Recast the stretch of data from the line containing "You are a GUI" through the end of the data as a numbered list, omitting any blank lines.

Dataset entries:

-- Begin --

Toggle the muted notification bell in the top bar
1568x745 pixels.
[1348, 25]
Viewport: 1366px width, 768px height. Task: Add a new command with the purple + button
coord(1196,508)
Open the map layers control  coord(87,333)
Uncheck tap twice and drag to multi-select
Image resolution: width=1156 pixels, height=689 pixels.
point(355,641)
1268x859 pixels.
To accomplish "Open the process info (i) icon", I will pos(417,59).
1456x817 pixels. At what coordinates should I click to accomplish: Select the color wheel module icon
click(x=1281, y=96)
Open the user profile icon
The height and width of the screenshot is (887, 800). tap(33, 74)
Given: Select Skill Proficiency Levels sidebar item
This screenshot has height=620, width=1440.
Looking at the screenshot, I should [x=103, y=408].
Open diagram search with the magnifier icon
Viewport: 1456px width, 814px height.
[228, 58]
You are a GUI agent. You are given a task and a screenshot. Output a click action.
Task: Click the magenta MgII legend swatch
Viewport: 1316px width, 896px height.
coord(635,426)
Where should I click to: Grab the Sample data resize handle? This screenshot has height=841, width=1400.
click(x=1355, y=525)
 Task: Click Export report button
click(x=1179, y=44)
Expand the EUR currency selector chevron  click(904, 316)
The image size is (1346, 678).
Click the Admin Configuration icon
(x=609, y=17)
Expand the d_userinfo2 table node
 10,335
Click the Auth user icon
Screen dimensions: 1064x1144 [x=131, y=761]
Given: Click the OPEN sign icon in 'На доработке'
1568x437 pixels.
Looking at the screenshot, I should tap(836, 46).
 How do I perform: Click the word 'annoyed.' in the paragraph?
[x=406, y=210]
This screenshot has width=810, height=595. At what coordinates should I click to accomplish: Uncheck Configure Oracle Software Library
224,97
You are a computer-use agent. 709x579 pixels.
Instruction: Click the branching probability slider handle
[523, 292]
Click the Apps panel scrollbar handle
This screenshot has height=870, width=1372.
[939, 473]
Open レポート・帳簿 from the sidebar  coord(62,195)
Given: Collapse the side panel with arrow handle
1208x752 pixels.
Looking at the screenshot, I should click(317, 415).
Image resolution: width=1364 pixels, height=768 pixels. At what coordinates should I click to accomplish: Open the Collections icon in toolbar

-- End --

- Answer to this exercise -
1. You are a GUI agent. You are given a task and a screenshot. Output a click action.
2. Task: Click the magenta MgII legend swatch
3. Viewport: 1316px width, 896px height.
4. coord(635,426)
5. Where should I click to: Grab the Sample data resize handle? This screenshot has height=841, width=1400.
6. click(x=1355, y=525)
7.  Task: Click Export report button
8. click(x=1179, y=44)
9. Expand the EUR currency selector chevron  click(904, 316)
10. The image size is (1346, 678).
11. Click the Admin Configuration icon
12. (x=609, y=17)
13. Expand the d_userinfo2 table node
14.  10,335
15. Click the Auth user icon
16. Screen dimensions: 1064x1144 [x=131, y=761]
17. Given: Click the OPEN sign icon in 'На доработке'
18. 1568x437 pixels.
19. Looking at the screenshot, I should tap(836, 46).
20.  How do I perform: Click the word 'annoyed.' in the paragraph?
21. [x=406, y=210]
22. This screenshot has width=810, height=595. At what coordinates should I click to accomplish: Uncheck Configure Oracle Software Library
23. 224,97
24. You are a computer-use agent. 709x579 pixels.
25. Instruction: Click the branching probability slider handle
26. [523, 292]
27. Click the Apps panel scrollbar handle
28. This screenshot has height=870, width=1372.
29. [939, 473]
30. Open レポート・帳簿 from the sidebar  coord(62,195)
31. Given: Collapse the side panel with arrow handle
32. 1208x752 pixels.
33. Looking at the screenshot, I should click(317, 415).
34. Image resolution: width=1364 pixels, height=768 pixels. At what coordinates should I click to accomplish: Open the Collections icon in toolbar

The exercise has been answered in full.